Microsoft is adding an artificial intelligence-powered assistant to PowerPoint, to help improve people’s presentations. The new feature, dubbed Presenter Coach, will appear during a rehearsal mode for PowerPoint slides and offer feedback on your presentation skills by listening to audio from your computer’s microphone. Presenter Coach will pop up with tips about pacing and filler words so you’re not muttering or stuttering through a presentation, and also help presenters be more inclusive with their language, with suggestions like police officer instead of policeman.

If you swear during a presentation it will suggest that you don’t use profanity, and it will even highlight culturally insensitive phrases or alert you if you’re just lazily reading off the slides. PowerPoint will then generate a report with metrics about how well you’ve done in your rehearsal. Microsoft says it’s adding this feature because it has “received feedback from educators, students, and customers that people want an easy way to practice their presentations to improve their public speaking abilities.”

Presentations are already nerve-wracking for many as it is, but this new Presenter Coach will only appear during a rehearsal mode. That means you won’t get any additional anxiety from pop-ups giving you tips on your public speaking skills during a real PowerPoint presentation. Microsoft is planning to add this new feature to PowerPoint on the web initially this summer, with it eventually making its way to PowerPoint on mobile and desktop at a later date.

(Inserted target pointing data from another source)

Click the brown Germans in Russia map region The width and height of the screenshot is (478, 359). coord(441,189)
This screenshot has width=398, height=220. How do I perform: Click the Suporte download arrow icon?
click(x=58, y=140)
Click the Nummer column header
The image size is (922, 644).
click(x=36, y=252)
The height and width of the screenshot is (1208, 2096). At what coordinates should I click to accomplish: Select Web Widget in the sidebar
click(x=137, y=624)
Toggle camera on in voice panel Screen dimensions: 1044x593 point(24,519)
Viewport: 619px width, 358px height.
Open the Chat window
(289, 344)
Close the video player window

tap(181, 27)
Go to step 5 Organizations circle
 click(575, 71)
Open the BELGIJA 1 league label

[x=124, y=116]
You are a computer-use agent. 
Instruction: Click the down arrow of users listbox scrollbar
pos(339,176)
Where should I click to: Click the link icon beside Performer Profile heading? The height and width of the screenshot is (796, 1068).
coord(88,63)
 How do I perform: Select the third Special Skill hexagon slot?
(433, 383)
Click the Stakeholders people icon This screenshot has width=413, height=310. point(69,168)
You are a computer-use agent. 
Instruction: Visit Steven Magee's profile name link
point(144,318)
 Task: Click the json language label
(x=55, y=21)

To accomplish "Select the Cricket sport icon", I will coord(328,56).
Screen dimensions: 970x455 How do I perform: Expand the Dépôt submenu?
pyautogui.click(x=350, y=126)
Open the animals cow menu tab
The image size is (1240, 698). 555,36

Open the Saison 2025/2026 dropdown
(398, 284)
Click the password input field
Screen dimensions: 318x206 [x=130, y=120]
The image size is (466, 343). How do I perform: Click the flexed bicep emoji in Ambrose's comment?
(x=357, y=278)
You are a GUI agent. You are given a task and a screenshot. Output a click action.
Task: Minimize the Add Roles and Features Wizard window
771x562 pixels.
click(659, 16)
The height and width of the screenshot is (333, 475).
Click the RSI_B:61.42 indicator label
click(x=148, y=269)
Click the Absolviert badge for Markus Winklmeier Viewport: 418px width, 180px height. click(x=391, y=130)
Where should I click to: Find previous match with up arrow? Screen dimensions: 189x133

Alongside Presenter Coach, Microsoft is also improving its designer tool that makes your presentations way less boring. Designer will now suggest themes for blank PowerPoint presentations, and it will even integrate with a company’s existing branded templates. Microsoft is also leveraging a Perspective Engine from Microsoft Research that will detect large numbers in slides like 652,232 km² and break them down into “about equal to the size of Texas” to make them far more understandable.